Em sua argumentação, o MP citou o artigo 225 da Constituição que diz que “todos têm direito ao meio ambiente ecologicamente equilibrado, bem de uso comum do povo e essencial à sadia qualidade de vida, impondo-se ao Poder Público e à coletividade o dever de defendê-lo e preservá-lo para as presentes e futuras gerações”.
Em suas defesas, o município e a Rio-Águas optaram por culpar os moradores e a comunidade pela situação. Segundo elas, “a ação deveria almejar a condenação dos ocupantes a demolir as construções, a desfazer o parcelamento do solo e a reparar os danos que causam ao ambiente, à ordem urbanística e a economia da Cidade”.
Já a Cedae informou que “todos os logradouros da comunidade da Nova Holanda, nos limites assim entendidos pela Cedae, possuem redes de esgotamento sanitário (…) [que] funciona[m] de forma adequada”. O Estado, por sua vez, declarou que “os denunciantes reclamam dos eventos transbordantes sempre em dias de chuva. Isso ocorre em razão do lançamento indevido, pela população, de detritos nas galerias de águas pluviais, o que contribui decisivamente para o entupimento das mesmas”.
Na sentença, a juíza Mirella Letizia Guimaraes Vizzini lembrou que “o ente público não só pode, como deve ser responsabilizado pelos danos ambientais causados por terceiros, já que é seu dever controlar e impedir que aconteçam.”
Na decisão em favor da comunidade, a magistrada afirmou ainda que “soma-se a isso o elevado grau de exposição da saúde de um número indeterminado de pessoas, sem contar a depreciação da autoestima e da qualidade de vida, sobretudo dos moradores da Nova Holanda, ao longo de todo esse período de omissão.
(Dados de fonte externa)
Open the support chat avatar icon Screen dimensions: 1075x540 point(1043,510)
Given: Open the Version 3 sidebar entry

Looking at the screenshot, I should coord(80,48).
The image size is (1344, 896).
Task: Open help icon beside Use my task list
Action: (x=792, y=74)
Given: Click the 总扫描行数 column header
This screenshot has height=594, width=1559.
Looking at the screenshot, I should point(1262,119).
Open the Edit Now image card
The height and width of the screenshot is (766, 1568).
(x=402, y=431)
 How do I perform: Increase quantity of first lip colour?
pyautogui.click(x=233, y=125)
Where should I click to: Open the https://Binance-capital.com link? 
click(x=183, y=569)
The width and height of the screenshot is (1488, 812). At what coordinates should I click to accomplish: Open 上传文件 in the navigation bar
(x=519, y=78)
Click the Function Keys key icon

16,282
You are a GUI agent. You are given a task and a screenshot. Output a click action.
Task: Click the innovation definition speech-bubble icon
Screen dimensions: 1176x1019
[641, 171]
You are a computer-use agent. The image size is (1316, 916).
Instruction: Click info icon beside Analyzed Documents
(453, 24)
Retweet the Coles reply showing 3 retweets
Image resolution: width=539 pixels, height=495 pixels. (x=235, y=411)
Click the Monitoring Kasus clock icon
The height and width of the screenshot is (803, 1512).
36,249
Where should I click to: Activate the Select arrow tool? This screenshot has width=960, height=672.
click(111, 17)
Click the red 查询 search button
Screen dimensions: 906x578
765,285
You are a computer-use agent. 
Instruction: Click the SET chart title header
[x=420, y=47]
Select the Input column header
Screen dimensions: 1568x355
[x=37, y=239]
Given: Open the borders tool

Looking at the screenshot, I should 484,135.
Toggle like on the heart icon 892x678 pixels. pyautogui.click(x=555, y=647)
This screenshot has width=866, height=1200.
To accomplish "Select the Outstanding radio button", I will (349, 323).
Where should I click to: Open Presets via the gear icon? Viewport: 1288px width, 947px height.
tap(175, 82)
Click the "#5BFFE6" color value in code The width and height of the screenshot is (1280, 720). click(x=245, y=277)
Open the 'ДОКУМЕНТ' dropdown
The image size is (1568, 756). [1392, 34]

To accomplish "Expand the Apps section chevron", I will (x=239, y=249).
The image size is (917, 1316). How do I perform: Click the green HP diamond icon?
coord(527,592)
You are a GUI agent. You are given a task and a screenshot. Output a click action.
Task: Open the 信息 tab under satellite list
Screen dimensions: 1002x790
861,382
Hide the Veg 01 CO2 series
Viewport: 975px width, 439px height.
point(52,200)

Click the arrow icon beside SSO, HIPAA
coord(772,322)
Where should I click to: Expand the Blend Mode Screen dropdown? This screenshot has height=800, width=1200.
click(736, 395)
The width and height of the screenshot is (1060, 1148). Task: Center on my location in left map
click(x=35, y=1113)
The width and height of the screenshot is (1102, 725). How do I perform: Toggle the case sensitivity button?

Esses fatores também são capazes de majorar o valor a ser arbitrado”.
A sentença citou princípios fundamentais para a prestação do saneamento básico, incluindo universalização do acesso, integralidade do saneamento e adequação dos serviços em relação à saúde pública, meio ambiente e conservação dos recursos naturais, conforme definidos pela revisão do Marco Legal de 2020 (Lei nº 14.026).